The wheat market continues to pound out new lows as the same problems that I have been talking about for months continue to grip this market.  As expected, the Small Grains Summary and Grain Stocks reports, released on Wednesday morning, confirmed the bearish sentiment of these markets.  Curiously, these markets put in new lows prior to rallying late in the session.  The rally may have occurred because of oversold conditions, or it may have occurred because of a new plan to implement variable storage rates on the September 10 Chicago wheat contract.  The market had been concerned about this plan being implemented on the December 9 contract, which is bearish the market.  This isn’t over yet.  I expect volatility related to this factor to continue.  Regardless of the reason, the rally failed once again.

The primary bearish factor affecting these markets is the supply of wheat.  Global supplies are high and export demand remains questionable.  The Russians continue to cover the bulk of the Egyptian business.  Egypt recently bought 150,000 mt of Russian soft wheat.  I expected to see the Russians involved, but the fact that the US didn’t supply any wheat on this tender is a concern.  Iraq has tendered for 100,000 mt optional origin.  Morocco has tendered for 600,000 mt split between 320,000 soft wheat and 280,000 mt durum.  I am interested to see how this tender goes.

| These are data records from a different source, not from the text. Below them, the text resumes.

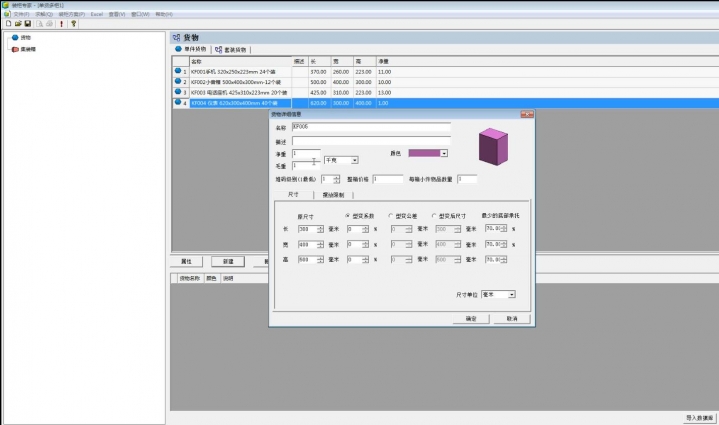Click the Save disk toolbar icon
The width and height of the screenshot is (719, 425).
click(x=26, y=23)
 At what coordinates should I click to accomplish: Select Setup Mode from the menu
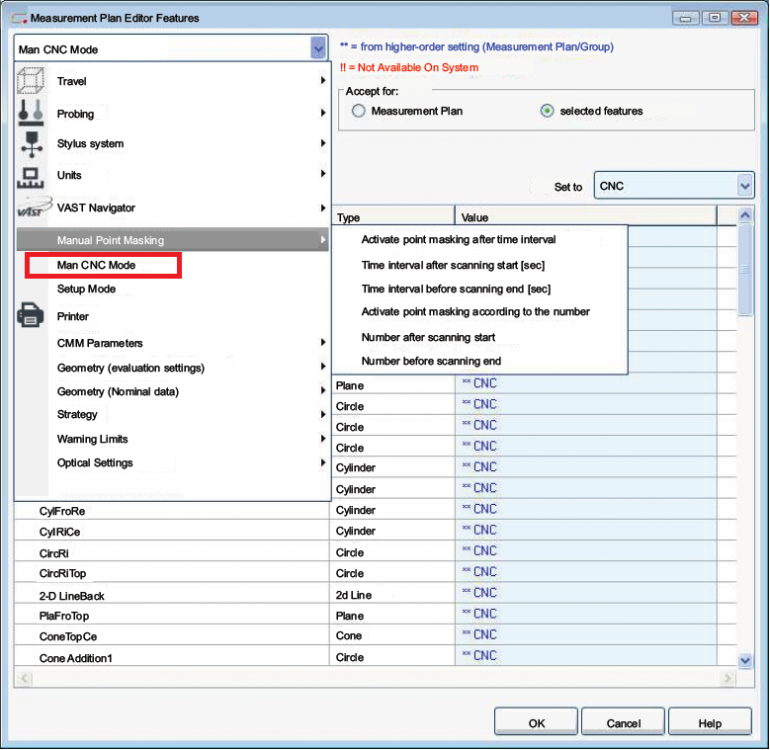(86, 289)
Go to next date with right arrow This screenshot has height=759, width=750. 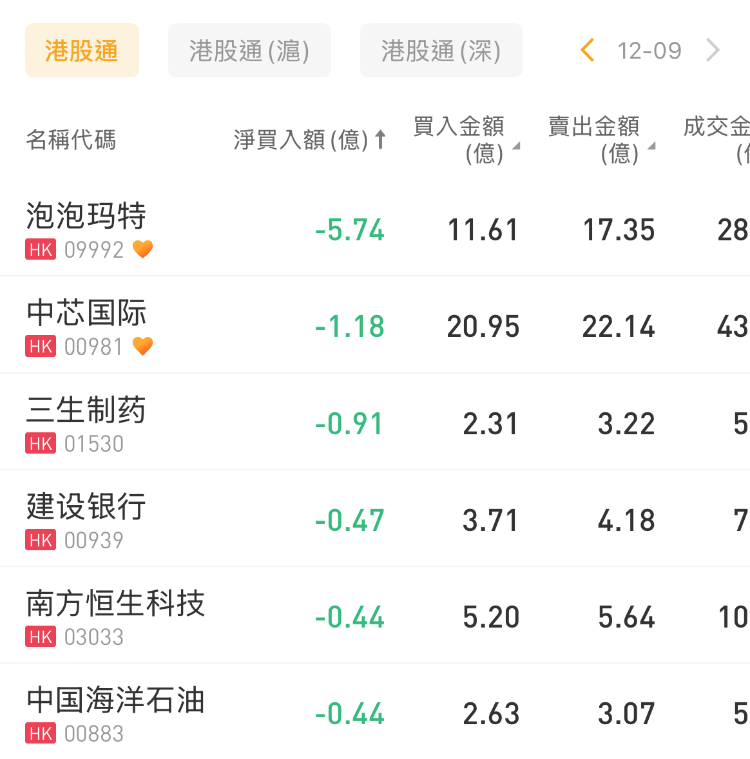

Domestic supplies are also bearish.  The USDA raised all wheat production to 2.22 billion bushels from 2.184 billion bushels on the previous production report.  The increase came despite a small decrease in winter wheat.  Spring wheat production increased to 587.3 million bushels from the prior estimate of 548.3 million bushels.   Durum wheat production increased to 110.1 million bushels from the prior estimate of 98 million bushels.  I would not be surprised to see further increases in the size of the spring wheat crop.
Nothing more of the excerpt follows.